Car and Friends

Valerio Berruti
Marco Tullio Giordana

Tutto quello che non dovete sapere sulle auto

La storia dei due presidi, da Caivano alla Targa Florio

Le passioni per essere tali, per limitare il rischio della tristezza e della medietà, devono mantenere acceso il fuoco sacro del loro essere ardite e visionarie. Intransigenti ed esemplari. Questa volta parliamo di quei recinti sacri che sono la Scuola e lo Sport del correre in automobile.

Si è appena conclusa la serie televisiva La preside interpretata da Luisa Ranieri e nata da un’idea di Luca Zingaretti. Raccontare come possa la passione educativa e civile ribaltare il pessimismo del senso comune e la rassegnazione nel perdere una generazione di ragazzi in una delle piazze di spaccio più radicate nel nostro Paese, Caivano, dentro i confini della Città metropolitana di Napoli. Riconoscere il merito di una preside, Eugenia Carfora che sceglie di dirigere un Istituto scolastico professionale con diversi indirizzi, la Meccanica e l’Elettrotecnica, l’Informatica industriale, l’Agraria e l’Alberghiero. Nella realtà l’Istituto è intestato a “Francesco Morano“, un matematico e fisico e astronomo e canonista, creato cardinale da Giovanni XXIII, nato a Caivano nel 1872 e morto nella Città del Vaticano nel 1968. Nella fiction La Scuola si chiama “Anna Maria Ortese“, l’autrice de Il mare non bagna Napoli e Il cardillo addolorato.

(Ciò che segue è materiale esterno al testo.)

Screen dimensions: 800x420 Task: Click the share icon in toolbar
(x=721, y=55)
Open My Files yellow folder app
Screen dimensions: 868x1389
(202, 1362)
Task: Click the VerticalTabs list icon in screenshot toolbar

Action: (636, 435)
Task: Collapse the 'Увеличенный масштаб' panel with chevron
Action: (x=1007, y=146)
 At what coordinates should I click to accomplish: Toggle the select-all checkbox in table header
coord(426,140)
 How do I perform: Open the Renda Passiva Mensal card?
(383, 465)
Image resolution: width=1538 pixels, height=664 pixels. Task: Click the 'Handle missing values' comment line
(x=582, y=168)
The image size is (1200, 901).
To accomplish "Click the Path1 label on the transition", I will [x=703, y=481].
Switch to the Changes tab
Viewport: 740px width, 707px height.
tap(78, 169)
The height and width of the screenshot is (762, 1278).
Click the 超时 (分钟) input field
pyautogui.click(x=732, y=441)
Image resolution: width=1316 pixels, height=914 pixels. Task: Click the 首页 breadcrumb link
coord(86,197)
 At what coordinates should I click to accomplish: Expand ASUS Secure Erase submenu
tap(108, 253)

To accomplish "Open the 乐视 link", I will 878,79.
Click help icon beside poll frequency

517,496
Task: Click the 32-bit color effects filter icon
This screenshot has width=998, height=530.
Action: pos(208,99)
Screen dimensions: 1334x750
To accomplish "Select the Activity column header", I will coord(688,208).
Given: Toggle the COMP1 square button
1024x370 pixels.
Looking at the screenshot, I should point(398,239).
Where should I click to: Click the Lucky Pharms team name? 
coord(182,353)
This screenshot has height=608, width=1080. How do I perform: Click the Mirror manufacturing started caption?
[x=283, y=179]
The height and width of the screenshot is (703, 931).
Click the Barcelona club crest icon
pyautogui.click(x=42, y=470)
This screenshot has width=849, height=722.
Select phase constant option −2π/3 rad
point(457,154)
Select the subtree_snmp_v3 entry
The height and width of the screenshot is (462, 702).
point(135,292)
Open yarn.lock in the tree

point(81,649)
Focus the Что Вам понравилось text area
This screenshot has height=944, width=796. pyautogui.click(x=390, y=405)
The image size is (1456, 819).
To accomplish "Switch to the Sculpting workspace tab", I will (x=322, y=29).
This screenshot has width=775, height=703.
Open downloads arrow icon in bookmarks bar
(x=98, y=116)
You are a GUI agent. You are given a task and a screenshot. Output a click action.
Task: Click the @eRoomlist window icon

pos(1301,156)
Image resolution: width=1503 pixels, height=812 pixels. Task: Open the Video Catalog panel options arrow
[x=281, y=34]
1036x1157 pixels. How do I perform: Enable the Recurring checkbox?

Le passioni, per poter splendere, devono seguire la traccia di un’evoluzione sofferta e incidentata, una sorta di romanzo di formazione interiore e collettiva, in questo caso di catarsi orientata verso il riscatto e la presa di distanza dal vivere criminale. Perché ciò sia chiaro a tutti, occorre considerare che là dove avviene l’educazione dei ragazzi quello è un territorio sacro, prima e oltre ogni linguaggio di carattere istituzionale e sindacale.

L’altro preside che vogliamo ricordare è stato Nino, Ninni per gli amici, Vaccarella (1933-2021). Il preside volante, asso del volante su pista e su strada. Vincitore di tre edizioni della Targa Florio, sul podio a Le Mans, nella cronoscalata del monte Erice, guida magistrale di Ferrari, Maserati, Alfa Romeo. Pilota velocissimo e tecnico raffinato, tant’è che il Politecnico di Palermo, la città dove visse tutta la vita, lo ricordò per ‘il contributo assiduo ed entusiastico a tutte le iniziative del Museo storico dei motori e dei Meccanismi’ nell’Ateneo di quella città.

Ninni Vaccarella

Ma Ninni Vaccarella è stato anche e soprattutto uomo di Scuola, in qualità di preside degli Istituti “Oriani” e “Montessori”, istituzioni educative paritarie di proprietà della sua famiglia. Dopo aver gareggiato, spesso si assentava dalle premiazioni perché già pronto con la valigia per tornare in tempo al suono della campanella del lunedì mattina. I ragazzi apprendono gli stili di comportamento attraverso la testimonianza e l’esempio. Vaccarella rinunciò alle proposte allettanti di Enzo Ferrari che desiderava averlo nella sua scuderia.

Più forte delle nebbie di Maranello fu la passione per il lavoro quotidiano dello stare tra i suoi studenti. Ci vuole tanto coraggio per condurre un’auto da corsa, allo stesso modo che guidare con infinita pazienza i giovani verso le prove della vita.